Era en los últimos meses del año 304. En Roma, la golfería ociosa y fanática rodeaba al emperador de ruidosas aclamaciones que le hacían olvidar las maldiciones de las provincias. En el gran circo hubo corridas de carros en honor de Ceres. Vencidos los azules, contra los cuales apostaba Maximiano Hércules, estalló el entusiasmo popular en gritos y aclamaciones rítmicas, a las que el emperador respondía sonriendo feliz y agitando frenéticamente las manos. Después la turba clamó doce veces: «Vence, Augusto; pero acaba con los cristianos. Es el gusto del pueblo, no queremos cristianos.» Unos días después Maximiano sometía a la aprobación de los padres conscriptos el siguiente decreto: «Doy mi permiso para que dondequiera que haya cristianos sean arrestados por el prefecto de la ciudad o por sus subalternos y obligados a sacrificar a los dioses.» Así empezó en Occidente la persecución que Galerio había impuesto en Oriente a la debilidad de Diocleciano.

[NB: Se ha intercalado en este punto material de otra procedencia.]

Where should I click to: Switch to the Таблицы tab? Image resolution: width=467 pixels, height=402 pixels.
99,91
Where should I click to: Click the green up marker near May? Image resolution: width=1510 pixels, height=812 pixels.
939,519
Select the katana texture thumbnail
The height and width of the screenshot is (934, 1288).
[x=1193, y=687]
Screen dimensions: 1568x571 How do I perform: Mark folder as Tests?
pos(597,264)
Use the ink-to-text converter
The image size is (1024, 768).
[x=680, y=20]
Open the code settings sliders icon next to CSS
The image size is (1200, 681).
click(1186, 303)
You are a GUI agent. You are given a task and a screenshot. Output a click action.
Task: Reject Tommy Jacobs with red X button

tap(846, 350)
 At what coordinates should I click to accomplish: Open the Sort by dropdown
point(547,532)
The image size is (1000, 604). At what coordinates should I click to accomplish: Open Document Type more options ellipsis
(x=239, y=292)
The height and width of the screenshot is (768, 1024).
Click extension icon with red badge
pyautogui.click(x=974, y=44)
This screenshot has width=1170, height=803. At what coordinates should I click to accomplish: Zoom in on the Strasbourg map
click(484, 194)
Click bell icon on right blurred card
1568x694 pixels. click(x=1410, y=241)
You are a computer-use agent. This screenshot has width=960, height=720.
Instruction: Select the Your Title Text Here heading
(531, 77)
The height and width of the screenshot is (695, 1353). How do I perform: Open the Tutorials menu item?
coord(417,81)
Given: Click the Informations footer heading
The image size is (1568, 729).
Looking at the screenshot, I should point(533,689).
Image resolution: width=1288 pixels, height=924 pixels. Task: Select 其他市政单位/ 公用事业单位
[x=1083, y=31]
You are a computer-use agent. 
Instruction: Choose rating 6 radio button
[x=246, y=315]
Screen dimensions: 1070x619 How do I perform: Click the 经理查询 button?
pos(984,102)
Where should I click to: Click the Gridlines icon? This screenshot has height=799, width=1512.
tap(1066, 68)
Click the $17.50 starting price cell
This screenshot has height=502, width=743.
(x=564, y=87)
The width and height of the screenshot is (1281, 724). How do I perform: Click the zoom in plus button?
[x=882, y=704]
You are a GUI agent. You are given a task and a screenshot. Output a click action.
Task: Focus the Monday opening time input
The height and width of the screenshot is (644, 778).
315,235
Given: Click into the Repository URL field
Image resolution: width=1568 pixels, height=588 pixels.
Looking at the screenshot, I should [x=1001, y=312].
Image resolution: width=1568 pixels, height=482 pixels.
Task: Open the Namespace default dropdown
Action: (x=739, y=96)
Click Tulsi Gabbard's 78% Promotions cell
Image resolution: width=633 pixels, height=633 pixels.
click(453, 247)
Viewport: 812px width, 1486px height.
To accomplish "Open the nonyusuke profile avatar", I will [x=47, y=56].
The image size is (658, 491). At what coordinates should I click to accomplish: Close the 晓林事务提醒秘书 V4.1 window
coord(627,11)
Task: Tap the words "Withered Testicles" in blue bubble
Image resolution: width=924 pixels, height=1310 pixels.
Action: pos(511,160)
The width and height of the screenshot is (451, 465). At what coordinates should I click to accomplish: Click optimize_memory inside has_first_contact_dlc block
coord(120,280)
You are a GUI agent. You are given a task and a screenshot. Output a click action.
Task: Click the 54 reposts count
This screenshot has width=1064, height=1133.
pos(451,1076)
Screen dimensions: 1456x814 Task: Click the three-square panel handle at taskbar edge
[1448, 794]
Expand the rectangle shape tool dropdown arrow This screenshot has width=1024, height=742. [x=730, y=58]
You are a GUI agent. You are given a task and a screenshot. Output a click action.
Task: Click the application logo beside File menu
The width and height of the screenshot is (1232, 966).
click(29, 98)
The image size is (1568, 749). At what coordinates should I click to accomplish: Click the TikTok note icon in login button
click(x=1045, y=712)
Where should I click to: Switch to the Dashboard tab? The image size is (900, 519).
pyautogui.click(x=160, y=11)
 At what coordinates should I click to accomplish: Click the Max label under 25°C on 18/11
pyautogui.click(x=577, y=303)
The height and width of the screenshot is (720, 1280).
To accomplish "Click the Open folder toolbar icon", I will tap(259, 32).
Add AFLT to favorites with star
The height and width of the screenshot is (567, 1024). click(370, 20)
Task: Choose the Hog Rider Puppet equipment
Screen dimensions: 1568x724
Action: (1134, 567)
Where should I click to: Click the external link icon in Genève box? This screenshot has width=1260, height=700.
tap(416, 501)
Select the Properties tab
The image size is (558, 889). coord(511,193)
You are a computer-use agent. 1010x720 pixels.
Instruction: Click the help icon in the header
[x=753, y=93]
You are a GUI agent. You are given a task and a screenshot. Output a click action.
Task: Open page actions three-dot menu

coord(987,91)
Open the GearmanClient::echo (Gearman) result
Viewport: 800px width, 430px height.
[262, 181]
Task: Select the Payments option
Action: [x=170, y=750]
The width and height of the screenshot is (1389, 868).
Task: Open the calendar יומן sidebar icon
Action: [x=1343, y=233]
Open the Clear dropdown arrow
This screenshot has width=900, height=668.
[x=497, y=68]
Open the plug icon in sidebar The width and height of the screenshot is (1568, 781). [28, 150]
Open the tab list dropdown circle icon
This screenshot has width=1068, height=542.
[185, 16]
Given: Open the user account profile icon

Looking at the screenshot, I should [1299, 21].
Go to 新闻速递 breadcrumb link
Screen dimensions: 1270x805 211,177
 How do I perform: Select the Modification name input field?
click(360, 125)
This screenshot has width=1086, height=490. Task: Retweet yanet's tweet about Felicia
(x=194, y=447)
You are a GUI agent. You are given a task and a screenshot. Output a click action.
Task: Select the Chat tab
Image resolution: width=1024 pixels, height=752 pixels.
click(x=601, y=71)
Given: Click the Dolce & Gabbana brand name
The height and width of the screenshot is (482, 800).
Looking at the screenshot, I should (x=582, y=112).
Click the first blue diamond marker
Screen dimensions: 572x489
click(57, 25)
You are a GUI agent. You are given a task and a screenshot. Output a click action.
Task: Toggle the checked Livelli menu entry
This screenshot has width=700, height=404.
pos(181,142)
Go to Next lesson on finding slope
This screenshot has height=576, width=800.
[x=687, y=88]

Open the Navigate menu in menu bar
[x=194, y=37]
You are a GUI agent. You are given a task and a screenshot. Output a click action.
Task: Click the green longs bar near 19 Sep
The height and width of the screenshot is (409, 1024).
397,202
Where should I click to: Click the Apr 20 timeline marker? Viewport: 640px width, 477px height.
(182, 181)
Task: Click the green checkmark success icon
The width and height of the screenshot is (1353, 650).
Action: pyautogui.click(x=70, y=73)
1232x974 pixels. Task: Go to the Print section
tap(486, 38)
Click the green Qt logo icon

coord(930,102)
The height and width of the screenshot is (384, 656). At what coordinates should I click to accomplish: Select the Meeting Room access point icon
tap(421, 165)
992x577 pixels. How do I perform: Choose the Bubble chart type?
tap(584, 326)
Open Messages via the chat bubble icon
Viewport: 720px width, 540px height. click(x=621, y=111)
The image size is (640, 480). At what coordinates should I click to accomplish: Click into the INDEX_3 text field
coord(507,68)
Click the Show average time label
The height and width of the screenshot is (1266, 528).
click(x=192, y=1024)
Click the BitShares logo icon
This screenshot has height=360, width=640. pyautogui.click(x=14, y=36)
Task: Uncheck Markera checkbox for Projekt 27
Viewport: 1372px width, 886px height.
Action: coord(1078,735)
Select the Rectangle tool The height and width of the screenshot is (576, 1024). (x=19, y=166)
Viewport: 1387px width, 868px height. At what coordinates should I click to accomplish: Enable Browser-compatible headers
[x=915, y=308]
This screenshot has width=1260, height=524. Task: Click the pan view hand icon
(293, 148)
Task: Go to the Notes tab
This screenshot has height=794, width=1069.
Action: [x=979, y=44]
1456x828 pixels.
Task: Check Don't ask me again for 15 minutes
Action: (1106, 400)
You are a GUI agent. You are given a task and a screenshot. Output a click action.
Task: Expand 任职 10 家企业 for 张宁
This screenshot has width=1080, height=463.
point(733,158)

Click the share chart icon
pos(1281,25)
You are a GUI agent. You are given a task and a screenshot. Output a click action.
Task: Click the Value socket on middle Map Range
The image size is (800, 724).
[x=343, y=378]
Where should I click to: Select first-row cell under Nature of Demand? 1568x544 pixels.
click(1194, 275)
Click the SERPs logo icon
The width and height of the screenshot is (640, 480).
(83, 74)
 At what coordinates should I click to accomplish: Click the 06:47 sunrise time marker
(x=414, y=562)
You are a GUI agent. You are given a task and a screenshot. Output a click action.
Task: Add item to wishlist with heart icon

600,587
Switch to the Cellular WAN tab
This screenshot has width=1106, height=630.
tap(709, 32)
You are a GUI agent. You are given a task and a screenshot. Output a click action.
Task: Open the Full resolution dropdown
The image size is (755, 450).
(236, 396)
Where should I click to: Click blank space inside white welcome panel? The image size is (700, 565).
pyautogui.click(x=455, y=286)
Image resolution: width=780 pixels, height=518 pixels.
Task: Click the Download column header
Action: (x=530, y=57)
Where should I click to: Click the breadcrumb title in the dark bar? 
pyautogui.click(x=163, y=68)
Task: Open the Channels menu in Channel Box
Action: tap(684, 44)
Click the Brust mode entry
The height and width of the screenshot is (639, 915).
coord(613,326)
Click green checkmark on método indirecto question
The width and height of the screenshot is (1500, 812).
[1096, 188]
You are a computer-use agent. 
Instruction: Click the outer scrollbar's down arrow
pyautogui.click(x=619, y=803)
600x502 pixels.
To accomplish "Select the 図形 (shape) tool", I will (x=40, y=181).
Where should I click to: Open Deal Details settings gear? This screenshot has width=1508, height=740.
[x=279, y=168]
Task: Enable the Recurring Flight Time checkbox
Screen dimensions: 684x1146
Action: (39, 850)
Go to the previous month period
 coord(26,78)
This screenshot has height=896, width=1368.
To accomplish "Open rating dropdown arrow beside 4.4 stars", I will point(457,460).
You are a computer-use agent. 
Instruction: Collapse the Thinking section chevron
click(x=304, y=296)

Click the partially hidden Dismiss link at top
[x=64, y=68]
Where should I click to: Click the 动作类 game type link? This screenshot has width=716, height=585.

Entre las primeras víctimas romanas hay que contar a una de las figuras más graciosas, a una de las heroínas más populares del martirologio cristiano: Santa Inés. Las actas de su martirio inspiran poca confianza, pero su historia admirable está garantizada por los relatos de algunos de los más grandes escritores del siglo IV. Era casi una niña cuando la arrastraron al templo de los ídolos. Tenía trece años, dice San Agustín, es decir, la edad en que las doncellas de Roma eran ya núbiles. El despecho de un pretendiente la delató al prefecto «¡Qué halagos—dice San Ambrosio—empleó el perseguidor para seducirla! ¡Qué esfuerzos hizo para obtener que aceptase el casamiento! Pero ella respondía, intrépida: «Esperar que me vais a convencer sería hacer injuria a mi divino Esposo. El primero que me ha escogido, Ése recibirá mi fe. Verdugo, ¿por qué tardas? Perezca este cuerpo, que, a pesar mío, puede ser amado por los ojos de la carne.» El juez, irritado por tanta audacia, cambió de sistema. «¿A qué amenazas no acudió para hacerla temblar?» Habló del tormento del fuego, «pero ella—dice San Dámaso—pisoteó valientemente la rabia del tirano cuando quiso entregar a las llamas su noble cuerpo, y dominó con débiles fuerzas un inmenso terror». En vano la hicieron pasar por la tortura, canta, a su vez. Prudencio; intrépida y con valor altivo, estaba de pie sin temblar, y ofrecía espontáneamente a los garfios sus delicados miembros, alegre de dar su sangre generosa.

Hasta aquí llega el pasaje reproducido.